Macron has promoted the changes as central to his vision for making the French economy more competitive. Unions were combative Wednesday, calling on lawmakers to vote against the plan and denouncing the government’s legal shortcuts to move the bill forward as a “denial of democracy.”
Economic challenges have prompted widespread unrest across Western Europe. In Britain on Wednesday, teachers, junior doctors and public transport staff were striking for higher wages to match rising prices. And Spain’s left-wing government joined with labour unions to announce a “historic” deal to save its pension system by raising social security costs for higher wage earners.
Spain’s solution is exactly what French unions would like, but Macron has refused to raise taxes, saying it would make the economy less competitive. Something must be done, the president has argued, to sustain France’s current levels of pension payments with the retiree population expected to grow from 16 to 21 million by 2050.

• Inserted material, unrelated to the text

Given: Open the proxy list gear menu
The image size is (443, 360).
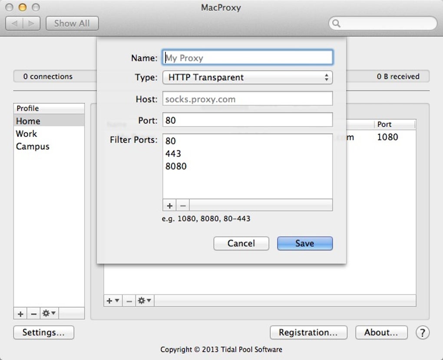Looking at the screenshot, I should (x=145, y=300).
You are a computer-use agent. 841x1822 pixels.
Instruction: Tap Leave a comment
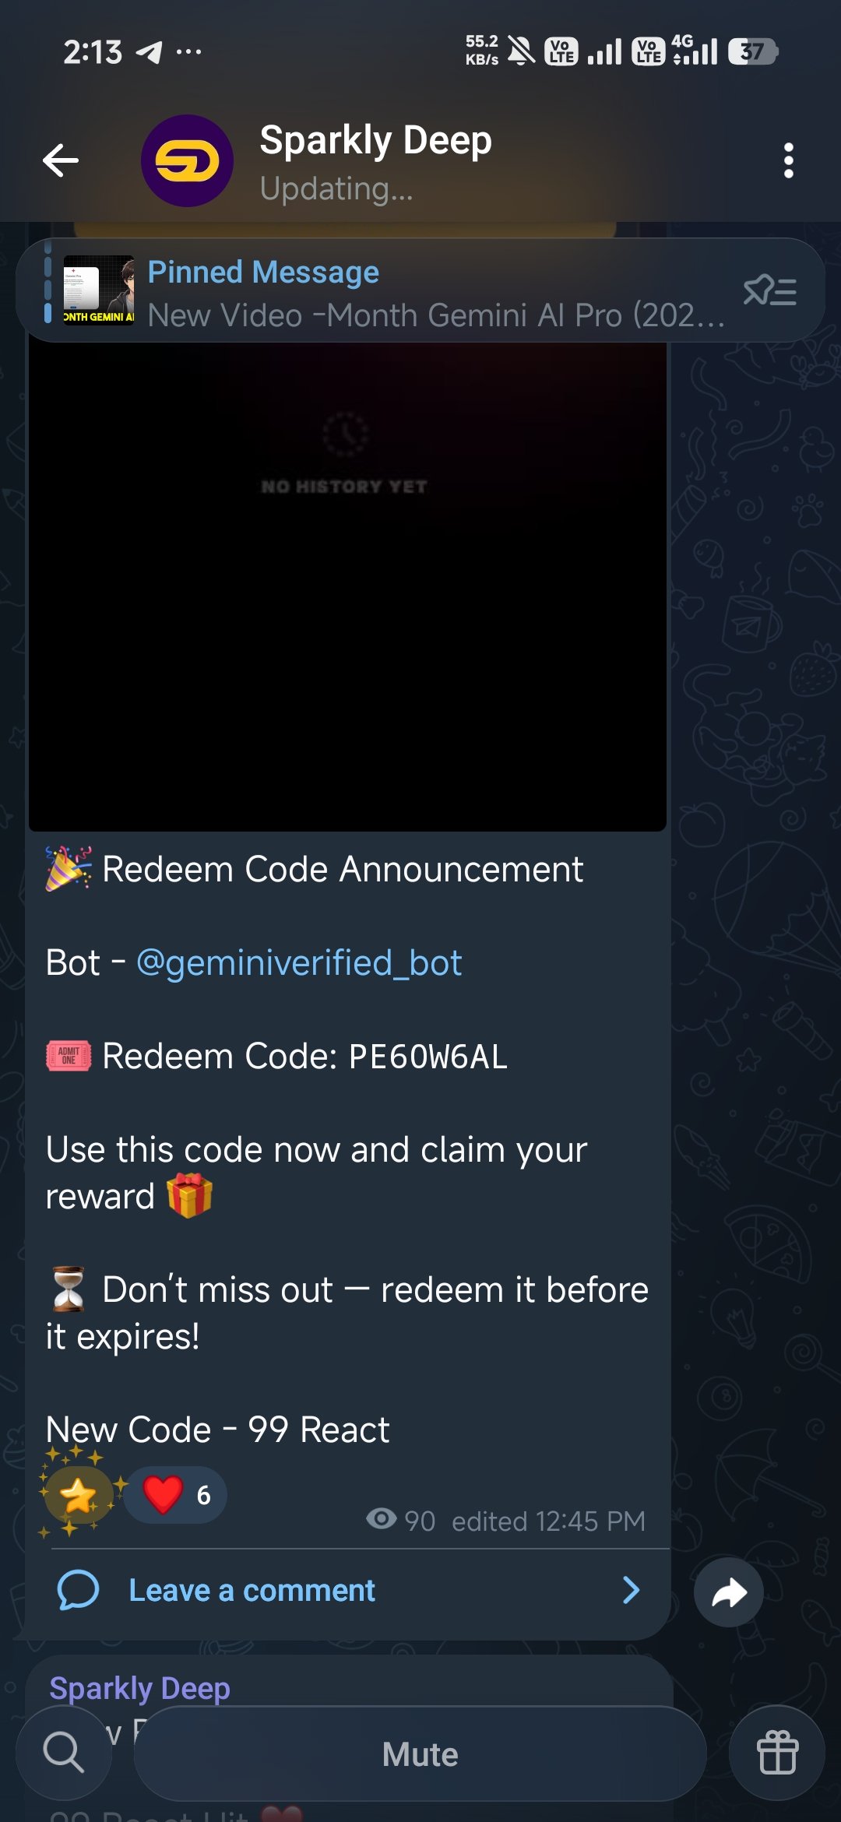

Ten days into a sanitation workers’ strike, Paris was awash in piles of rancid rubbish, which police ordered cleared out along the march route after troublemakers used garbage to start fires or throw trash at police in recent demonstrations.
The committee of seven senators and seven National Assembly lawmakers agreed on the final text Wednesday in a closed-door meeting, and a conservative Senate majority is expected to approve it as early as Thursday.
Train drivers, school teachers, dock workers, oil refinery workers and others joined garbage collectors in walking off their jobs on Wednesday.